Wednesday, April 16, 2008

Banorexia

I first heard this story about a month ago on the morning news show in Marseille; I figured it was too early in the morning and I had heard it wrong. Nope: the French parliament really is considering making it a crime to endorse anorexia, aiming at banning super-thin models from the fashion world. The monde du mode is in an uproar. Would this be the first time that standards of beauty were codified by law? I can’t really think of any other examples.

Of course, these sorts of laws usually fail anyway, for the same reasons that all laws that criminalize words or images are inherently flawed, and yes that includes the misguided hate speech code we have in Canada. In the first place, such laws are almost impossible to enforce: even if it was possible to explain what it means to advocate anorexia in a way that everyone could agree on, a prosecutor would still have to prove intent.
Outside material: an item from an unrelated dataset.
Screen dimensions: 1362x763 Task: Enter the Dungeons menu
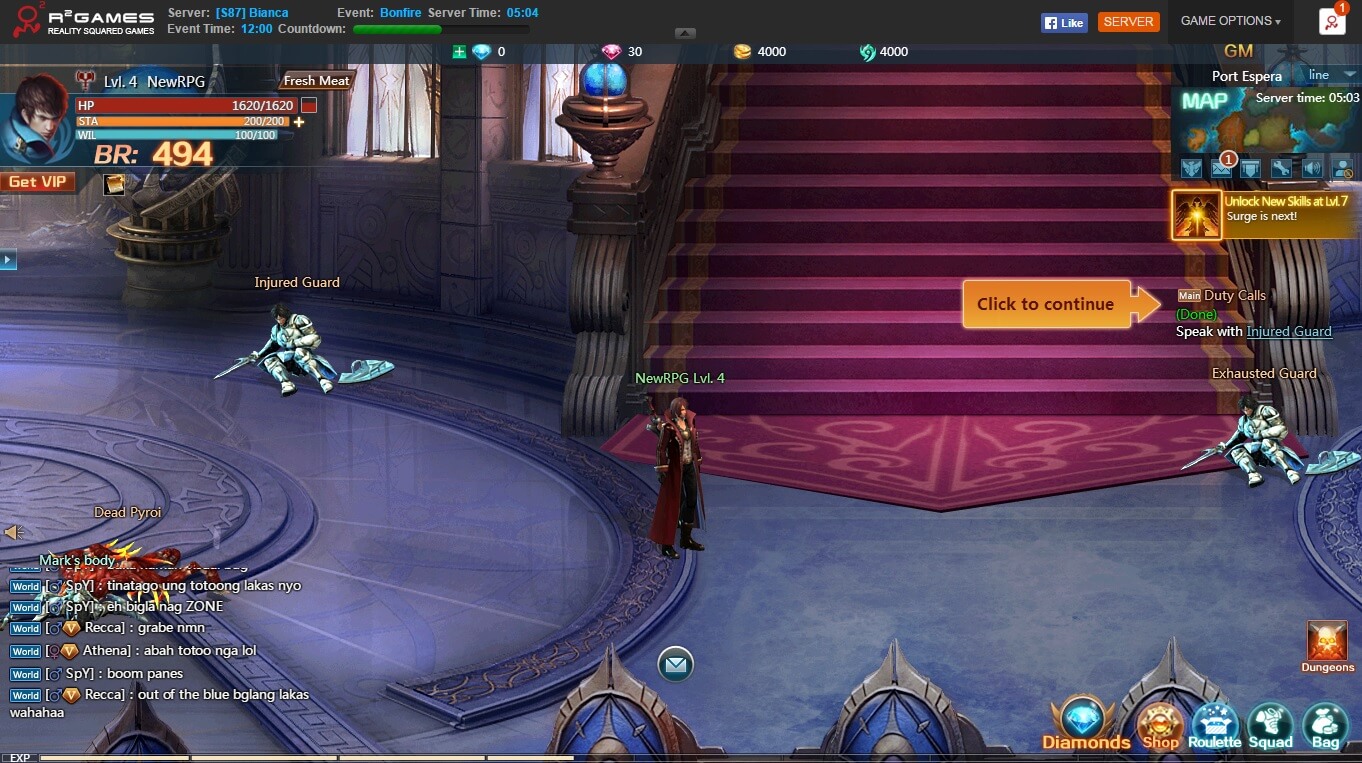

We would have to prove beyond a shadow of a doubt that Vogue, for instance, set out to endorse eating disorders.

Secondly, by illegalizing certain images or words, we also create thought-crimes, which is simply cancerous in a democracy. An informed citizenry cannot be “protected” from ideas without infantilizing them. Moreover, by putting ideas out of bounds, we valorize them and, paradoxically, also put their counter-arguments out of bounds. And what does it say in a democracy when the citizens give their state power to protect them from dangerous ideas? What stops the state from deciding that all information and ideas should be similarly vetted?
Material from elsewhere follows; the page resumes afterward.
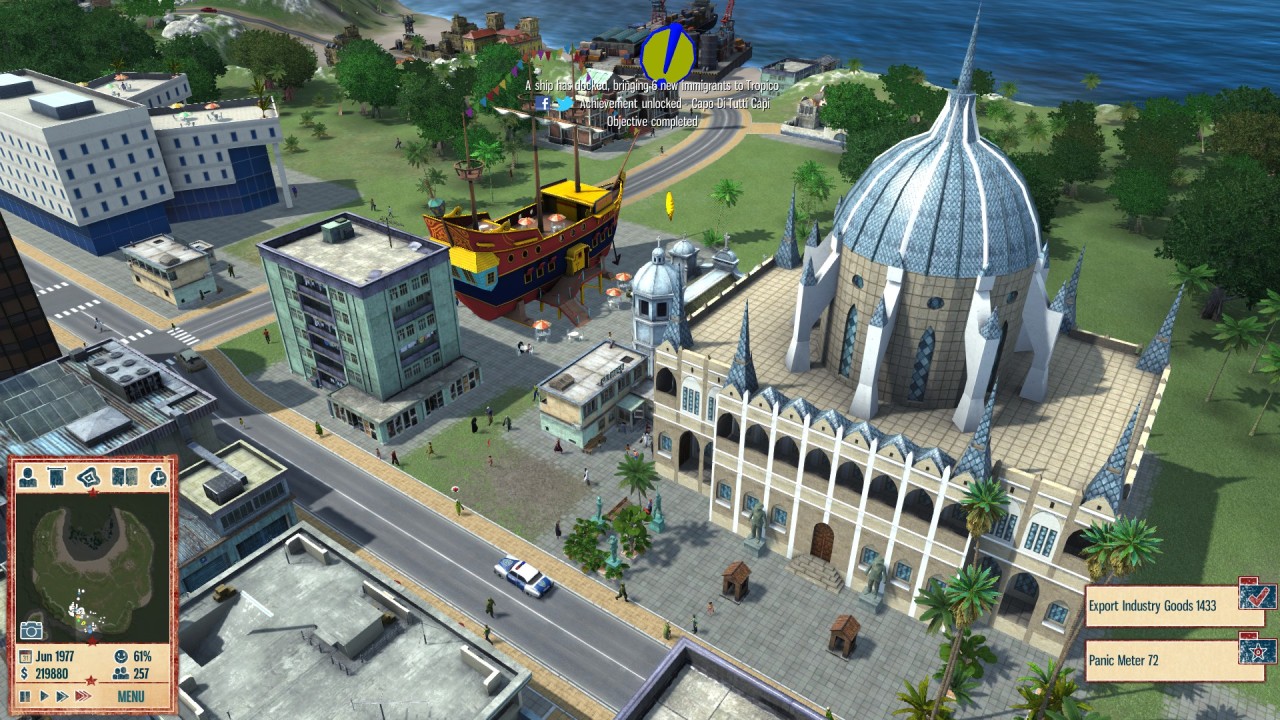Click the camera screenshot icon
This screenshot has width=1280, height=720.
coord(31,630)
Lastly, I’d be surprised if there was really a multitude crying out for this law. The French somehow don’t strike me as being so naïve and unsophisticated. It takes a certain kind of simplicity to believe that freedom of expression is a cause and pathology its effect. Without having studied the disorder, I’d imagine that anorexics most often come from stifling perfectionist middle class families and that their behaviors are triggered after serious traumas and loss of personal control. I’d imagine that sexual assault plays a role in a number of cases. Maybe I’m wrong about that. But there’s something remarkably insulting about the alternate idea that young girls are these tabulas rasas wandering around waiting to be brainwashed by the first thing they see on television. I can’t imagine the sort of identity crisis that would lead someone to feel so afraid that pictures in magazines could brainwash them that they would ask the state to protect them from these images, but it must be something like hysteria.

So it goes without saying that I think the proposed law is a mistake that won’t last long.